Computational and Mathematical Methods in Medicine
Volume 2013 (2013), Article ID 591032, 7 pages
http://dx.doi.org/10.1155/2013/591032
Research Article

Radial Basis Function-Sparse Partial Least Squares for Application to Brain Imaging Data

1Department of Biostatistics, Graduate School of Medicine, Kurume University, Kurume 8300011, Japan
2Department of Integrated Therapy for Chronic Kidney Disease, Graduate School of Medical Sciences, Kyushu University, Fukuoka 8118582, Japan
3Biostatistics Center, Kurume University, Kurume 8300011, Japan

Received 11 January 2013; Revised 27 March 2013; Accepted 29 March 2013

Academic Editor: Shigeyuki Matsui

Copyright © 2013 Hisako Yoshida et al. This is an open access article distributed under the Creative Commons Attribution License, which permits unrestricted use, distribution, and reproduction in any medium, provided the original work is properly cited.

Abstract

Magnetic resonance imaging (MRI) data is an invaluable tool in brain morphology research. Here, we propose a novel statistical method for investigating the relationship between clinical characteristics and brain morphology based on three-dimensional MRI data via radial basis function-sparse partial least squares (RBF-sPLS). Our data consisted of MRI image intensities for multimillion voxels in a 3D array along with 73 clinical variables. This dataset represents a suitable application of RBF-sPLS because of a potential correlation among voxels as well as among clinical characteristics.
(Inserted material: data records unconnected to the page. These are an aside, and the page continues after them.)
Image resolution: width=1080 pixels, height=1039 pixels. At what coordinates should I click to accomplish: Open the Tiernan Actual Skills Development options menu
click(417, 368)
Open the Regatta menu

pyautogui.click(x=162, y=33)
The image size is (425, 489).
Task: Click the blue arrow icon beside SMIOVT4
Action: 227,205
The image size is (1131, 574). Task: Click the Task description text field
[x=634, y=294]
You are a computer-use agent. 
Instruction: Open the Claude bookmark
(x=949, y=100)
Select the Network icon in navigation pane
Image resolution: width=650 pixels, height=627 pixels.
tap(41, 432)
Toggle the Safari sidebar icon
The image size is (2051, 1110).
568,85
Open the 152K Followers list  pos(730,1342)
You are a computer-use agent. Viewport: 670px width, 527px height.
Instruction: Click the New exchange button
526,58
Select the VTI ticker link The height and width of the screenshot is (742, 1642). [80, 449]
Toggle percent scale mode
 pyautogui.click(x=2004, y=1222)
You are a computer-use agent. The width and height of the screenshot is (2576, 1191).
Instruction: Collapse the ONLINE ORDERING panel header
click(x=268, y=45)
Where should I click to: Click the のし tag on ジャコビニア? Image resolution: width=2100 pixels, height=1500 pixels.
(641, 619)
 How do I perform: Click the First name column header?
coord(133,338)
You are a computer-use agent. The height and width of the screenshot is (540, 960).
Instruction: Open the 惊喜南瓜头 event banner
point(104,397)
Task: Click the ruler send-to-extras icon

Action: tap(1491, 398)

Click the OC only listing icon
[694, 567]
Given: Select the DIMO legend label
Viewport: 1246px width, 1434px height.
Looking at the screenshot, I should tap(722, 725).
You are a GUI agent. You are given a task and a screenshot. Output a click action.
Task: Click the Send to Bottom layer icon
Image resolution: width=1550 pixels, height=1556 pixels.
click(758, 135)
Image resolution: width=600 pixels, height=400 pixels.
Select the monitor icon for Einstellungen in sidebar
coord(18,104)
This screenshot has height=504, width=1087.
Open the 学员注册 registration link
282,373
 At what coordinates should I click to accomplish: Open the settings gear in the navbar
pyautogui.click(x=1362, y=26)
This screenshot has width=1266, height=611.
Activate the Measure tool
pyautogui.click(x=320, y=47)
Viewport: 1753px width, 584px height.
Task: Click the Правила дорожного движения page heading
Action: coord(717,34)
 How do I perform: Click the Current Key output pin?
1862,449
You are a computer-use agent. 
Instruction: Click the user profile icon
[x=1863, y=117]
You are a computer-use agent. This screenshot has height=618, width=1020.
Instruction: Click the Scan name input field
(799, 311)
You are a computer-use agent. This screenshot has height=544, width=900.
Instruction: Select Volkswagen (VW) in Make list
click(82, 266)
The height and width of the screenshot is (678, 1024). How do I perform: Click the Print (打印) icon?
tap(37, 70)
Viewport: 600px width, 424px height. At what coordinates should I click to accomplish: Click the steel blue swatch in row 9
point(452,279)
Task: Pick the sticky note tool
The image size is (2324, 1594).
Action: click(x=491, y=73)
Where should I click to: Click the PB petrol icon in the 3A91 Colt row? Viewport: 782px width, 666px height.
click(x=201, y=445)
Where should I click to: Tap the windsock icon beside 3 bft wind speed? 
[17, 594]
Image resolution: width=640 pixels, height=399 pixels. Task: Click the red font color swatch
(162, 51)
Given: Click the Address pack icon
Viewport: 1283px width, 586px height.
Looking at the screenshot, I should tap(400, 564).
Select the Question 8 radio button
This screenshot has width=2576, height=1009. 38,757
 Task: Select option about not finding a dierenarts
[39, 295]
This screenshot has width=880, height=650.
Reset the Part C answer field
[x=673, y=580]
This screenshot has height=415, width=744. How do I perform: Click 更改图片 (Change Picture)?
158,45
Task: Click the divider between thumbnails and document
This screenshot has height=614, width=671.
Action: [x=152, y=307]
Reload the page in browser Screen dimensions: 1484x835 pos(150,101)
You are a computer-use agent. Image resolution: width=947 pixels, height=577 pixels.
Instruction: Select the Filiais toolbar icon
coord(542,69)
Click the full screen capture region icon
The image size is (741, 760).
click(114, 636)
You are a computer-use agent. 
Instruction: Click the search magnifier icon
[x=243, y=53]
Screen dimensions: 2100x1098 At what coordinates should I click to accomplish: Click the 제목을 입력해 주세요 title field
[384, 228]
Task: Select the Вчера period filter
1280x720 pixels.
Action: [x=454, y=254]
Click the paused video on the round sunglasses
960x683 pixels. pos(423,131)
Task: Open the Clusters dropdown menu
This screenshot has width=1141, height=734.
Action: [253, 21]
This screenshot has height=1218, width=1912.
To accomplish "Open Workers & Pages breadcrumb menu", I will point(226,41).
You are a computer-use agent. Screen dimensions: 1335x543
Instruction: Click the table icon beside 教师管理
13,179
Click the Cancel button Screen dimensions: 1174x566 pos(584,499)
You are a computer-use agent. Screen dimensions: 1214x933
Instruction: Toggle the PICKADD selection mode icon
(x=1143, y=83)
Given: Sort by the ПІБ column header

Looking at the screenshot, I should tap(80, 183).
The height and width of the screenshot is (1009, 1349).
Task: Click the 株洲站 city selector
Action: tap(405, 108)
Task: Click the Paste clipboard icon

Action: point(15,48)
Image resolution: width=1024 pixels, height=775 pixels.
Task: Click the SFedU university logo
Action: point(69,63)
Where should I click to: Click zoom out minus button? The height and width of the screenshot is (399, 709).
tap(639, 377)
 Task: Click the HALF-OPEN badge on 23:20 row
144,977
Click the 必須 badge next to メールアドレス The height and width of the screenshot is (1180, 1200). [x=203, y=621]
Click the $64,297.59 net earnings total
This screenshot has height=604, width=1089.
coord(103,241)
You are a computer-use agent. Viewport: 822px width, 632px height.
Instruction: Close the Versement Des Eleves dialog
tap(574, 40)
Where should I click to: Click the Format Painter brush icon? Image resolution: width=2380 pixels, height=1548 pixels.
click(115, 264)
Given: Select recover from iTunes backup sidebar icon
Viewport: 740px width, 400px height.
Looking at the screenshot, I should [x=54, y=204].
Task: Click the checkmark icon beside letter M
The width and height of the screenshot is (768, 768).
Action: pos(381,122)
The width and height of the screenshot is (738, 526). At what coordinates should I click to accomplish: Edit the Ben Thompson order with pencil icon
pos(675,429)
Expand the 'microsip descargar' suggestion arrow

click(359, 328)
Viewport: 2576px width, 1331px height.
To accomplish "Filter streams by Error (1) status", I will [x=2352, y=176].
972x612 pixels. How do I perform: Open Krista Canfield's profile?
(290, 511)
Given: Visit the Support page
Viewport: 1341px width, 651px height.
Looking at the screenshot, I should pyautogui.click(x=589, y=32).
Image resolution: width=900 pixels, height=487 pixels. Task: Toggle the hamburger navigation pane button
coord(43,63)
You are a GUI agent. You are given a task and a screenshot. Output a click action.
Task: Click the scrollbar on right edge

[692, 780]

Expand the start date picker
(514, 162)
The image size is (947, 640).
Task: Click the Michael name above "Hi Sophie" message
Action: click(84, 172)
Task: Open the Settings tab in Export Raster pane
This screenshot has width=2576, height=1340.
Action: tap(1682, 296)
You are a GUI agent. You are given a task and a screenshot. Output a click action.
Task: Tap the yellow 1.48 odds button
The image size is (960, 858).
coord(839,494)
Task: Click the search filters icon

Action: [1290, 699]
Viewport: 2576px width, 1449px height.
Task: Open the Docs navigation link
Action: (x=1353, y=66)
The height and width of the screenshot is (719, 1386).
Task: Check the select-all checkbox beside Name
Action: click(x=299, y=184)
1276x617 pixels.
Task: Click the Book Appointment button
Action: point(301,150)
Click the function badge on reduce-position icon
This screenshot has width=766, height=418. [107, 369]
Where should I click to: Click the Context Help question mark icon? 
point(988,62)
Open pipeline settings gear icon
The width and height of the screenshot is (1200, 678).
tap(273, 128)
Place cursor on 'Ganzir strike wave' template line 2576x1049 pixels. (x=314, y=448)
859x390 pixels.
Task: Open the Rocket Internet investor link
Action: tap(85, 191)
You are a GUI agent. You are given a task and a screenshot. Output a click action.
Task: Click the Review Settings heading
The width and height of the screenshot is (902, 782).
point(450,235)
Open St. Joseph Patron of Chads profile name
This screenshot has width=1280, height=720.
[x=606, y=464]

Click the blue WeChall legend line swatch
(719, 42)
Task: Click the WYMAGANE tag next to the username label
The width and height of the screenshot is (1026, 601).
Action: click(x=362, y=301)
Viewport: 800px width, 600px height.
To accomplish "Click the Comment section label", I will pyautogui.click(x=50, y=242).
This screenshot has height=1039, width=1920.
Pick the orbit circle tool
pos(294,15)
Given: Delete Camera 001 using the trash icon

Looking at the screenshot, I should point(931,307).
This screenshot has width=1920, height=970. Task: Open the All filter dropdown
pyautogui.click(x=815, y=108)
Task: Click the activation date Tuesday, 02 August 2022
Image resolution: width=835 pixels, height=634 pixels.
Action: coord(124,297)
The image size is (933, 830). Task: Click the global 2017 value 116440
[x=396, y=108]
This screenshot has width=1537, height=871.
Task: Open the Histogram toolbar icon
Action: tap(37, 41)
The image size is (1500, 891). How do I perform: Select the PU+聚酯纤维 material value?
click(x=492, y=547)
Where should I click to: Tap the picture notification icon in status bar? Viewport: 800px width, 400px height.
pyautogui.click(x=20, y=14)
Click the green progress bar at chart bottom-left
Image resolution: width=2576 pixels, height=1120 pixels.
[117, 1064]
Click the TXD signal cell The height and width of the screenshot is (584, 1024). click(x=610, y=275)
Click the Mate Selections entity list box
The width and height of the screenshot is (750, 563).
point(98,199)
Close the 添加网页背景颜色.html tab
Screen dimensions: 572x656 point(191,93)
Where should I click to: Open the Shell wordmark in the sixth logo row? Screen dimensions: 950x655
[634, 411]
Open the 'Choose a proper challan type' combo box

Additionally, this method can simultaneously select both effective brain regions and clinical characteristics based on sparse modeling. This is in contrast to existing methods, which consider prespecified brain regions because of the computational difficulties involved in processing high-dimensional data. RBF-sPLS employs dimensionality reduction in order to overcome this obstacle. We have applied RBF-sPLS to a real dataset composed of 102 chronic kidney disease patients, while a comparison study used a simulated dataset. RBF-sPLS identified two brain regions of interest from our patient data: the temporal lobe and the occipital lobe, which are associated with aging and anemia, respectively. Our simulation study suggested that such brain regions are extracted with excellent accuracy using our method.